My fear is I don’t know how to get the activist in me back. No, that’s not the truth. My fear is to accept the truth. That the activist voice, isn’t broken, it still exists. That the root of the problem is that its been drowed out. Drowned out by my surroundings, by the culture of selfishness I’ve adopted in America. Drowned out by my failure to make a mark instead of blend in. My failure to walk the lonely road of being different. Once in a while it musters enough courage and energy to let out a whisper, a whisper such as this blog post. But I know once I accept this truth, I will be at a fork in the road, where one path leads to unfulfilling yet easy life filled with exciting pitstops and a dreary existance, and the other leads to my heart’s desire, but my greatest trial.


My greatest fear is that I am inadequeate, that I lack courage and conviction, and I will not chose what Robert Frost described as the road less traveled.

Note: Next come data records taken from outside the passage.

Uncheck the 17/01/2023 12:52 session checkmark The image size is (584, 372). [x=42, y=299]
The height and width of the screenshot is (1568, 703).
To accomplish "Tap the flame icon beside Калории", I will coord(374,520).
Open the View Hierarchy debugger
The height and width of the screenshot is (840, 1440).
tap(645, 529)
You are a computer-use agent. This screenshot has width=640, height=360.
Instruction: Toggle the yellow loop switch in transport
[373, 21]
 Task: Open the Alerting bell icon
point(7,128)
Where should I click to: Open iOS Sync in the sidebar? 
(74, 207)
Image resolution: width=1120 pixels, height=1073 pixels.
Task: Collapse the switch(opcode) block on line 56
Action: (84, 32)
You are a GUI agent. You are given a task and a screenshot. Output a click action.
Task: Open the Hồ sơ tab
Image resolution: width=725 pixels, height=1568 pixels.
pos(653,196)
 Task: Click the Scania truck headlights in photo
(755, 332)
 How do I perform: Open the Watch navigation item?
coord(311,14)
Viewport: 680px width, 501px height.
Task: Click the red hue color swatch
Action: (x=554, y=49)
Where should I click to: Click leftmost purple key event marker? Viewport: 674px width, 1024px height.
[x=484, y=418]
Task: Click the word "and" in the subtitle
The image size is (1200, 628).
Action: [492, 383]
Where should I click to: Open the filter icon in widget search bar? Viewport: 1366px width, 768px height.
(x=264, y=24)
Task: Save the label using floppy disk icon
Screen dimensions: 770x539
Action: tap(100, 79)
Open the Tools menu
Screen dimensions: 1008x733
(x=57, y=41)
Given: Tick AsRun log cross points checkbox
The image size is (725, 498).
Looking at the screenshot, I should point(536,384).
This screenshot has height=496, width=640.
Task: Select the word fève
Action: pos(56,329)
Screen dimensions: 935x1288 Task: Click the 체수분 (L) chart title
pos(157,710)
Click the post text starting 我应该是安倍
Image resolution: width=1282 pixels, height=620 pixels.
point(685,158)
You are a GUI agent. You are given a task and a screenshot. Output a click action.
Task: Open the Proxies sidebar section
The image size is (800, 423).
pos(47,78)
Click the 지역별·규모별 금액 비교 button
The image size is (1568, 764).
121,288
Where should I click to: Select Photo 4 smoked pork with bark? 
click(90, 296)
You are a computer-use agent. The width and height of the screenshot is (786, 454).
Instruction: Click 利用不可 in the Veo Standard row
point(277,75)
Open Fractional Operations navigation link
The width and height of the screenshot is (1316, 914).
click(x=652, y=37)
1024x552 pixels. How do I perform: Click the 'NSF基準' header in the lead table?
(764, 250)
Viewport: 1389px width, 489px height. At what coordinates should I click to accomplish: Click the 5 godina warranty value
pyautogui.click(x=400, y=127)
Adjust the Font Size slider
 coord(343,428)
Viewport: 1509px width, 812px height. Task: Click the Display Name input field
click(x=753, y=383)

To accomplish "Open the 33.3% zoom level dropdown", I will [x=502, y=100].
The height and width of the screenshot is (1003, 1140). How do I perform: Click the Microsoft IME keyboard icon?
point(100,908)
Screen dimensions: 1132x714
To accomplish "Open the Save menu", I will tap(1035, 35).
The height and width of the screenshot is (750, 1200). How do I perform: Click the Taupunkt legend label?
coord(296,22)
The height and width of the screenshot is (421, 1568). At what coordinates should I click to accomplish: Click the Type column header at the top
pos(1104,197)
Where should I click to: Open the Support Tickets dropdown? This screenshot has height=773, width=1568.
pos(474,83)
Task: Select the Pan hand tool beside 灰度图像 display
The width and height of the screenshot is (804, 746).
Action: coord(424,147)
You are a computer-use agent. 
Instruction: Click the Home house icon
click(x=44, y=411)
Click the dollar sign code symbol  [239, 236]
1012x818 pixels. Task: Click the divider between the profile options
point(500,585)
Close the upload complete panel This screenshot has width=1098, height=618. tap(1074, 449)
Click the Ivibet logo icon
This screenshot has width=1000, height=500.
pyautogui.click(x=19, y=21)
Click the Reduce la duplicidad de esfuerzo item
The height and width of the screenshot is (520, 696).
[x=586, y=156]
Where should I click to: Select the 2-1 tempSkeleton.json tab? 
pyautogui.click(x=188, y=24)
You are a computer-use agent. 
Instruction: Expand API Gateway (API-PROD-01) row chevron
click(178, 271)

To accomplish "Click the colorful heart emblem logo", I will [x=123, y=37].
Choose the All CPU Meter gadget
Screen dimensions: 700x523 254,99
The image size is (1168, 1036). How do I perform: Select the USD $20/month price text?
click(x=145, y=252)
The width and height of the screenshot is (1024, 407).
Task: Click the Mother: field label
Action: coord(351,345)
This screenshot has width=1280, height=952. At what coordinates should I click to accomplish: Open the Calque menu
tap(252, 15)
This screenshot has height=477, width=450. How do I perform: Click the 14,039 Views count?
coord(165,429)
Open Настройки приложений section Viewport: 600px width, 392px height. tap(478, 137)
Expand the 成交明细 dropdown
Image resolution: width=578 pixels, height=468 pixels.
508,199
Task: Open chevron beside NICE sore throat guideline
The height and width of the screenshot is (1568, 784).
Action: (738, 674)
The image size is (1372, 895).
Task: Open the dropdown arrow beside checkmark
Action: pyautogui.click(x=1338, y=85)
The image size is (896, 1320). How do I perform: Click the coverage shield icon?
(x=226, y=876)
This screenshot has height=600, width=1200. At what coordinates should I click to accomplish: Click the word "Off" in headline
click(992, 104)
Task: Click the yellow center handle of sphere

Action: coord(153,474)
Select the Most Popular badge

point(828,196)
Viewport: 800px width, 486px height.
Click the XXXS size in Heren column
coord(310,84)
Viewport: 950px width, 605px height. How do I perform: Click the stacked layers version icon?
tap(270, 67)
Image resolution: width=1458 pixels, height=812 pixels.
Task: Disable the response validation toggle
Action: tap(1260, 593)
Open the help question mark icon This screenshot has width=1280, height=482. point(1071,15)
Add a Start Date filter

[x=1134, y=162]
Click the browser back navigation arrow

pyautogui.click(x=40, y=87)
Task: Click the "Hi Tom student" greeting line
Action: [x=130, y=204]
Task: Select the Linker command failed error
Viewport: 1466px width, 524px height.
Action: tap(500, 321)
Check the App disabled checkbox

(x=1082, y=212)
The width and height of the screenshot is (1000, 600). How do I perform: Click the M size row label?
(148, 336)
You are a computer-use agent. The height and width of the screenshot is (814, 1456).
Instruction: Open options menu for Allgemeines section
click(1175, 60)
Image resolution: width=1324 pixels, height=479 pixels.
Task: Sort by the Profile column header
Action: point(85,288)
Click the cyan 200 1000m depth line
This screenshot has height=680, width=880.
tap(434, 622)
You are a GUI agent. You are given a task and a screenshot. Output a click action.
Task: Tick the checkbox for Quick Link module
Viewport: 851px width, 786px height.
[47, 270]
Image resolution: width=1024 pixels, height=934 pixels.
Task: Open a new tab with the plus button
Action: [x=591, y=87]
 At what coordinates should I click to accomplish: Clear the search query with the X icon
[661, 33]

I will follow the easy path and not make my own. Because the evidence shows that, that’s exactly what I’ve already done,

i’m insane- don’t you get it?


“i’m not crazy, my mother had me tested” to those of you who aren’t extreme Chuck Lorre fans or Big Bang Theory enthusiasts, that is the line the quirky Dr. Sheldon Cooper from the hit comedy show repeatedly says when his friends give him the “you’re crazy” look in reaction to one of his undeniably crazy moments. After i let out a squeal of laughter and wipe away my tears – to those that haven’t watched the show, yes it’s that good- I realize I envy Dr. Cooper!!! not because he’s super brainy, definitely not because he’s socially awkward and not because he has absolute confidence in his lack of madness while I on the other hand have many doubts – doubts that come up when every time i think a guy’s cute, my friends give me the ” you’re crazy” look, or when i laugh at someone’s mispronunciation of a word then realize no one around me is laughing because ONLY IN ZIMBABWE is the norm to ridicule someone for a slip of the tongue instead of blame it on the accent, i digress – i envy him because he has the patience to articulate his feelings to a group of puzzled faces, as many times as it takes for them to understand! 

i’m one of those people who when you piss me off, and i try explain, i end up crying

i’m one of those people who wants you to know that you pissed me off without having to tell you

i’m one of those people who craves a pat on the back but feel too humble and shy to openly say “that beautiful stuff right there, yea that shit was me.”

i’m one of those people who wants to ask for help but can’t stand the look of pity that comes with the help

and because i’m like that, I HATE SAYING IT TWICE! because now u’ve made me think i’m crazy because you don’t get it. I just need you to get it.

Get that when i’m being moody – don’t call me moody

Get that if i’m broke- i can’t go out to eat

Get that if i say I can’t – I can’t, stop asking 

Get that when I’m angry – hurtful and untrue things slip out of my mouth – don’t hold it against me

Get that when i go quiet, you’ve hurt me so much, i don’t want to talk about it, but i need to hear that you’re sorry

Get that if I love you – its harder to forgive you

Get that when i’m wrong, i don’t wanna hear i told you so, i NEED to hear you believe its still going to be okay and you’re proud i stood my ground, even if my stubbornness is infuriating.

I just need you to get it, or act like you get it!

BECAUSE I’M TRYING TO GET YOU, and what you don’t get is, it hurts when you don’t try.